**About this exercise**
Everything from the line containing "Viewport: 548px width, 434px height." through the line containing "Task: Click the required" in the listing below should be copied exactly, and nothing more.

**Dataset entries**

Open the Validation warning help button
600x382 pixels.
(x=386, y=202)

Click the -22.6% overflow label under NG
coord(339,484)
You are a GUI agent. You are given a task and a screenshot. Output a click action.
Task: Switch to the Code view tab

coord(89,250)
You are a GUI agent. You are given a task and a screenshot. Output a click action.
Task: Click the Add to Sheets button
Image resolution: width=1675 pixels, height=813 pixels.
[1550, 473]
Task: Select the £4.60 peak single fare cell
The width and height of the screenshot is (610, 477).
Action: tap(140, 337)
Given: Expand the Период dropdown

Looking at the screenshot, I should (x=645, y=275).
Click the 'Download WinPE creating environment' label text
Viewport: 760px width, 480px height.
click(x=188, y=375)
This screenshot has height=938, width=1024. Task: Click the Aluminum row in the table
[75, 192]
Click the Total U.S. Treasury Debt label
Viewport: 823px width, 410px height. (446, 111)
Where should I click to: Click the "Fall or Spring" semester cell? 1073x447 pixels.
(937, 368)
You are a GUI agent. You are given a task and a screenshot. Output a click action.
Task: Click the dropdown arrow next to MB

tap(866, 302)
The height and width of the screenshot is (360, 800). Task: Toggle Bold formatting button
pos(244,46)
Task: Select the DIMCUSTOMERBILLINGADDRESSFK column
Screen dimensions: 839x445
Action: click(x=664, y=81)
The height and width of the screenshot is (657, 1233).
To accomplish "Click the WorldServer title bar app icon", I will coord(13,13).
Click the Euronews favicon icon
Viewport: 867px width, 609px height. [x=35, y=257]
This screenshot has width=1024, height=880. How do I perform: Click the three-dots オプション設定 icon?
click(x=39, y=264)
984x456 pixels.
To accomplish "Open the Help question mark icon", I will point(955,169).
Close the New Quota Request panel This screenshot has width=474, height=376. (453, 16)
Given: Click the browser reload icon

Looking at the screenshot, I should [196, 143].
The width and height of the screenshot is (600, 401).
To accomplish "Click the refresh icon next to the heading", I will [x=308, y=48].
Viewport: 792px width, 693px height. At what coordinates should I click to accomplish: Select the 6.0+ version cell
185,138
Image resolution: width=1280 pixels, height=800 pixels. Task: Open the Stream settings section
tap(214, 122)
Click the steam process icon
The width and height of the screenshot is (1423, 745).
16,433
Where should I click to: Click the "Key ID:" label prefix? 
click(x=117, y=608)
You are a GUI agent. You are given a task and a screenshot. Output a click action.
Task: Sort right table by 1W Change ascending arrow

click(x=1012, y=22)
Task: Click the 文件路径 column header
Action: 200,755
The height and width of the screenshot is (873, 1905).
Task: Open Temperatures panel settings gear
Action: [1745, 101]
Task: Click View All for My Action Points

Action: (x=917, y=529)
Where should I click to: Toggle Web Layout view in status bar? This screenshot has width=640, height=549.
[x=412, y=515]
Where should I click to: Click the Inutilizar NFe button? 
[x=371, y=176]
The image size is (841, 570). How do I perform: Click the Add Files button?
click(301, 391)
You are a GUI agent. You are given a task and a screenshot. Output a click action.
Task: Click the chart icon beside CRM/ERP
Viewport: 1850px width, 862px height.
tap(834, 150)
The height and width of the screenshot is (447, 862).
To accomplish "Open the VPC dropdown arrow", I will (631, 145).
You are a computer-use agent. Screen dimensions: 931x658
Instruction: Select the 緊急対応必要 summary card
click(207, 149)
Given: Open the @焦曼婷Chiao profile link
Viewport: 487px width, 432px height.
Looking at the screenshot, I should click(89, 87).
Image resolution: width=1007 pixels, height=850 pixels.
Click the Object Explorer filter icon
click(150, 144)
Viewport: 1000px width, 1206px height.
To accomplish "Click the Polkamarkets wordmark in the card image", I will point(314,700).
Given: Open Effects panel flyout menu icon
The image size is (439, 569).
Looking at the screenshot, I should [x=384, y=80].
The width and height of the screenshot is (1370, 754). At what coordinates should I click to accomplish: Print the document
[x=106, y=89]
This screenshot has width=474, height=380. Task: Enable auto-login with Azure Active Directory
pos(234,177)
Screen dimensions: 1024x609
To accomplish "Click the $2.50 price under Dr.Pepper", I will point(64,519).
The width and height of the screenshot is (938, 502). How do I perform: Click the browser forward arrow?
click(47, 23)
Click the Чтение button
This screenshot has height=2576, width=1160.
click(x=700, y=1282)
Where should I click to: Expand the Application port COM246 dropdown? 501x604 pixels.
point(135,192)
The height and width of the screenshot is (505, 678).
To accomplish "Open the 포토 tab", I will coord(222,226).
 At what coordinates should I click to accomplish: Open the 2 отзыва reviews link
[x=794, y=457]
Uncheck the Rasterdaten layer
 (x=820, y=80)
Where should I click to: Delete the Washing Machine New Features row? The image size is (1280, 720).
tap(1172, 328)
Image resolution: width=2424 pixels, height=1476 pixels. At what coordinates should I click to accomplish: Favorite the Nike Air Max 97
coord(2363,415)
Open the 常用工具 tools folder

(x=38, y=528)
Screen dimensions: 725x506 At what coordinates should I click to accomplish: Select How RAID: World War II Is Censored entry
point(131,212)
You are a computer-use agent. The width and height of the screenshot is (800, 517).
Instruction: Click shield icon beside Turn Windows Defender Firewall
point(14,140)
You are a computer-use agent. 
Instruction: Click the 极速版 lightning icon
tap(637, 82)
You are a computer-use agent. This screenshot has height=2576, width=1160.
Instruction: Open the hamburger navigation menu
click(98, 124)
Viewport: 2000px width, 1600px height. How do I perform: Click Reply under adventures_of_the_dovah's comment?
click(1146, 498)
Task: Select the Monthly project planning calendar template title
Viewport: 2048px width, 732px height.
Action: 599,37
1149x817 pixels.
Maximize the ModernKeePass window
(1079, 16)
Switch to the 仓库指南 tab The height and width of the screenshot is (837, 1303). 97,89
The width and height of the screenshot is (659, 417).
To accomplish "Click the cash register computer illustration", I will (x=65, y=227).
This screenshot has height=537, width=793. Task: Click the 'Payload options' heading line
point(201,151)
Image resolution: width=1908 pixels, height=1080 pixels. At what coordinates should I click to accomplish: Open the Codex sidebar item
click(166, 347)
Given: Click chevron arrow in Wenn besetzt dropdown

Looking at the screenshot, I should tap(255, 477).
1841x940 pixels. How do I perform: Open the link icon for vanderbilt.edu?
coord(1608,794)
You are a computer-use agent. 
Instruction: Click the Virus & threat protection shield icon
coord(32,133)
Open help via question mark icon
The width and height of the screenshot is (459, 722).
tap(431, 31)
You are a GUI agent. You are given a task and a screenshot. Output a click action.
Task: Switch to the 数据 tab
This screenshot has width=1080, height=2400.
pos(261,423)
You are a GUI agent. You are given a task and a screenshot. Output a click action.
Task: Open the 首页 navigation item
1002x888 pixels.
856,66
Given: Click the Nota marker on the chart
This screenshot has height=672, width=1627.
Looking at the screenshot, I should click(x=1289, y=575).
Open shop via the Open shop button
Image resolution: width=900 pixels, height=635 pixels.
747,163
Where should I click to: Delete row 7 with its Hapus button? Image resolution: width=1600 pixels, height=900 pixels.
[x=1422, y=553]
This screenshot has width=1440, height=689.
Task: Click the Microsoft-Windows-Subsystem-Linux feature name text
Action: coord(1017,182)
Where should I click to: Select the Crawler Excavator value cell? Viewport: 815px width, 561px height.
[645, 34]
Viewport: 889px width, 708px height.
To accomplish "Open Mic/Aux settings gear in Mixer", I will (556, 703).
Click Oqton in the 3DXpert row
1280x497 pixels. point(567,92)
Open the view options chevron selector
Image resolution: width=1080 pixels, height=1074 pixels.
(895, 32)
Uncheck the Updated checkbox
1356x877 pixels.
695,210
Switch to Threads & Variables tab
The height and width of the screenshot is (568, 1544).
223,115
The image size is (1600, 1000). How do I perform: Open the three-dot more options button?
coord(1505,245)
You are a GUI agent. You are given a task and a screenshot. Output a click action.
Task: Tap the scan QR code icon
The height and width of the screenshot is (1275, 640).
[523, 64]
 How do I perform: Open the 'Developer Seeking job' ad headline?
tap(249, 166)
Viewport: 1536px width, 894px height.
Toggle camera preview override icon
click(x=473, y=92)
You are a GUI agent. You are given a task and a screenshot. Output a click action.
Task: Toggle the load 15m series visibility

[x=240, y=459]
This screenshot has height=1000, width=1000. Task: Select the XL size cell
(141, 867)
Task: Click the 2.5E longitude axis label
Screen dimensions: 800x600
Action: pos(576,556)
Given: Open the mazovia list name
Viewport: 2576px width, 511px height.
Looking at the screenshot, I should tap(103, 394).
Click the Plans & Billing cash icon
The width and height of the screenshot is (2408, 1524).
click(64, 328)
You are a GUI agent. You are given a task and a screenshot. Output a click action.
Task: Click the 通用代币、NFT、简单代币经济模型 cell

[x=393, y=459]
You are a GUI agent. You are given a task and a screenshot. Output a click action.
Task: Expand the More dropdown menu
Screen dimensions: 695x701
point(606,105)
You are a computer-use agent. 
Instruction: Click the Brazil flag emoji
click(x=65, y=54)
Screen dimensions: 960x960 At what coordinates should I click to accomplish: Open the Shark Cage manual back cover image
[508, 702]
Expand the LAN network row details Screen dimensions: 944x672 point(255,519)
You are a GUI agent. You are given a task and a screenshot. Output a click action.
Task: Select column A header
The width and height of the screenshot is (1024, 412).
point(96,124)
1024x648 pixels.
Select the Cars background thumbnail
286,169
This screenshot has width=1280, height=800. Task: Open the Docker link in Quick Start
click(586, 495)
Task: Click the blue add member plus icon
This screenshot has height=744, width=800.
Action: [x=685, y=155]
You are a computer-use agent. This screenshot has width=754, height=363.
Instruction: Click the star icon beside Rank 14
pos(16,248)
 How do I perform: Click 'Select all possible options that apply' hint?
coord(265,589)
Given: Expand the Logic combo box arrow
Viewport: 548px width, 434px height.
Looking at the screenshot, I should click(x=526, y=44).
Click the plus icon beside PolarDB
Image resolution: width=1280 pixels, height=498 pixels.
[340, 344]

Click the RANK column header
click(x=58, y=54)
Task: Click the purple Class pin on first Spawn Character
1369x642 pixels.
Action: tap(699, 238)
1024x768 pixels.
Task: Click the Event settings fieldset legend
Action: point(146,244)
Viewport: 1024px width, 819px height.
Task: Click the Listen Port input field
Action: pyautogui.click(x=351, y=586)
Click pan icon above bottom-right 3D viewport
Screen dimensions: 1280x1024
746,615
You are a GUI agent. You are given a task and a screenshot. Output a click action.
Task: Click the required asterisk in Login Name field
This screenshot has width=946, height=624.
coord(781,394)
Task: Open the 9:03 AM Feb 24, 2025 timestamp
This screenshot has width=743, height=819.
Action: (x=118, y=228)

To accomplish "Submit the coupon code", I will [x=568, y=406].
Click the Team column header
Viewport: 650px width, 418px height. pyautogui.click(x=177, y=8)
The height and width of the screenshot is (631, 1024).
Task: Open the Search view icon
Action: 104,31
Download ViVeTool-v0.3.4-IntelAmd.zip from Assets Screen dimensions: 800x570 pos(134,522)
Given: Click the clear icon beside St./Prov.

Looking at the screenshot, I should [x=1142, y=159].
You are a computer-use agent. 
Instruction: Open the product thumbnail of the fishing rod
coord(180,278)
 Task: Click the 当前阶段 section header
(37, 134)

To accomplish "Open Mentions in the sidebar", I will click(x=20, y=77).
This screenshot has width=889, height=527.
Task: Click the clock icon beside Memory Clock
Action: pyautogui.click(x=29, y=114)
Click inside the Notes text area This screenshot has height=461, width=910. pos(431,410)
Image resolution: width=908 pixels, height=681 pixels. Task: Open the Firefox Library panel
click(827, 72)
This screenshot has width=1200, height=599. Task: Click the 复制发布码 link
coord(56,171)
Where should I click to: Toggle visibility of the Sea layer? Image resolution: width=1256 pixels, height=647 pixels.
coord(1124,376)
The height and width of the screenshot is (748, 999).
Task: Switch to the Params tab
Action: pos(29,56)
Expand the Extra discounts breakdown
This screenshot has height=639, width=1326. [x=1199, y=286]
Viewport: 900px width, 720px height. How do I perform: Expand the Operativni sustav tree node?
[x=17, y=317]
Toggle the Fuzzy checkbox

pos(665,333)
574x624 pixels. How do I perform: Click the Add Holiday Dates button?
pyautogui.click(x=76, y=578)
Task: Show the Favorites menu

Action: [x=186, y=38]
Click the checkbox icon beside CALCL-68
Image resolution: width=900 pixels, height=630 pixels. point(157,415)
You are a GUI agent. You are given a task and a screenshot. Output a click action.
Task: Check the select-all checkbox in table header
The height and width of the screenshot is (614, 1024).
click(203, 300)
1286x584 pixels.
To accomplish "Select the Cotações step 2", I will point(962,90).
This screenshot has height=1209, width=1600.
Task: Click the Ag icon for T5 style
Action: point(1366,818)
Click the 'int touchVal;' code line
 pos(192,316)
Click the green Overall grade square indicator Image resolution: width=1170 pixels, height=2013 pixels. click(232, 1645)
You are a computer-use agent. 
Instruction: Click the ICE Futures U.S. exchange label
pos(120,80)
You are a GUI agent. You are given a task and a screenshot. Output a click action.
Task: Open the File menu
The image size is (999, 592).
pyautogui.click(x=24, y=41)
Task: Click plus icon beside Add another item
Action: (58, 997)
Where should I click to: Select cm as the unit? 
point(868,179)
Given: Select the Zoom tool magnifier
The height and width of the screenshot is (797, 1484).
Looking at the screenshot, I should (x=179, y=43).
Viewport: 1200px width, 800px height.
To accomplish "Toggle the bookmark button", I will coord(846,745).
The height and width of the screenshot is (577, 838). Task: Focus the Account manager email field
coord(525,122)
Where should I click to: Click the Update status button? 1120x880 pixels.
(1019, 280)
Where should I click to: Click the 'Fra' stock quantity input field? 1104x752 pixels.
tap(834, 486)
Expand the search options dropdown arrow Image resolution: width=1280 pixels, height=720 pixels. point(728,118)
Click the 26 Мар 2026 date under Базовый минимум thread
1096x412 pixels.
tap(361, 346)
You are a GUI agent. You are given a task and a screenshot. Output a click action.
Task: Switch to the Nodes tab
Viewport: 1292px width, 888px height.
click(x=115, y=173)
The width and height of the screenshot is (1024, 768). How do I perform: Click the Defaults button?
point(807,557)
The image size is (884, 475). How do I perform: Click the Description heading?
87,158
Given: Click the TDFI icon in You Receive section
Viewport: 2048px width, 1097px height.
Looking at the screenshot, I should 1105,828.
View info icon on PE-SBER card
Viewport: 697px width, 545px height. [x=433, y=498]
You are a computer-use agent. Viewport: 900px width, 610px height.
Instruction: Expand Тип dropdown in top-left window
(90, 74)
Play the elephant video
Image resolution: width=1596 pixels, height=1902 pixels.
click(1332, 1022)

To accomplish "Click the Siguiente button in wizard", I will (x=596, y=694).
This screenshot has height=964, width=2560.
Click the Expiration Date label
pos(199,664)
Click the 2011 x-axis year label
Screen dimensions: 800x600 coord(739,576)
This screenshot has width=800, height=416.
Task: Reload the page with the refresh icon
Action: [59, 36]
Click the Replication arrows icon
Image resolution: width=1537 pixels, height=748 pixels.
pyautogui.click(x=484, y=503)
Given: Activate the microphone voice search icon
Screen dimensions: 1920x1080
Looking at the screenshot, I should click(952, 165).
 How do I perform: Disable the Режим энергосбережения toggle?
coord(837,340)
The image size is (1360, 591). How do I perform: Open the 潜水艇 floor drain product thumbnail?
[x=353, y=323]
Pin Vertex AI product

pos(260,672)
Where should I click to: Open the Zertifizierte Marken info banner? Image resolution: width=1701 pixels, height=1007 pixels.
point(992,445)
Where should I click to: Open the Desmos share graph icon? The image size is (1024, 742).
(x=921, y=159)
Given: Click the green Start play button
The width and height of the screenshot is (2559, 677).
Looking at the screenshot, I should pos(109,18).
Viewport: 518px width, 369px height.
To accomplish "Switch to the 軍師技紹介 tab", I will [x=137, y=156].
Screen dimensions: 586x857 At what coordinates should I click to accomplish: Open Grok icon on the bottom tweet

**The answer**
Viewport: 548px width, 434px height.
Looking at the screenshot, I should click(x=526, y=44).
Click the plus icon beside PolarDB
Image resolution: width=1280 pixels, height=498 pixels.
[340, 344]

Click the RANK column header
click(x=58, y=54)
Task: Click the purple Class pin on first Spawn Character
1369x642 pixels.
Action: tap(699, 238)
1024x768 pixels.
Task: Click the Event settings fieldset legend
Action: point(146,244)
Viewport: 1024px width, 819px height.
Task: Click the Listen Port input field
Action: pyautogui.click(x=351, y=586)
Click pan icon above bottom-right 3D viewport
Screen dimensions: 1280x1024
746,615
You are a GUI agent. You are given a task and a screenshot. Output a click action.
Task: Click the required asterisk in Login Name field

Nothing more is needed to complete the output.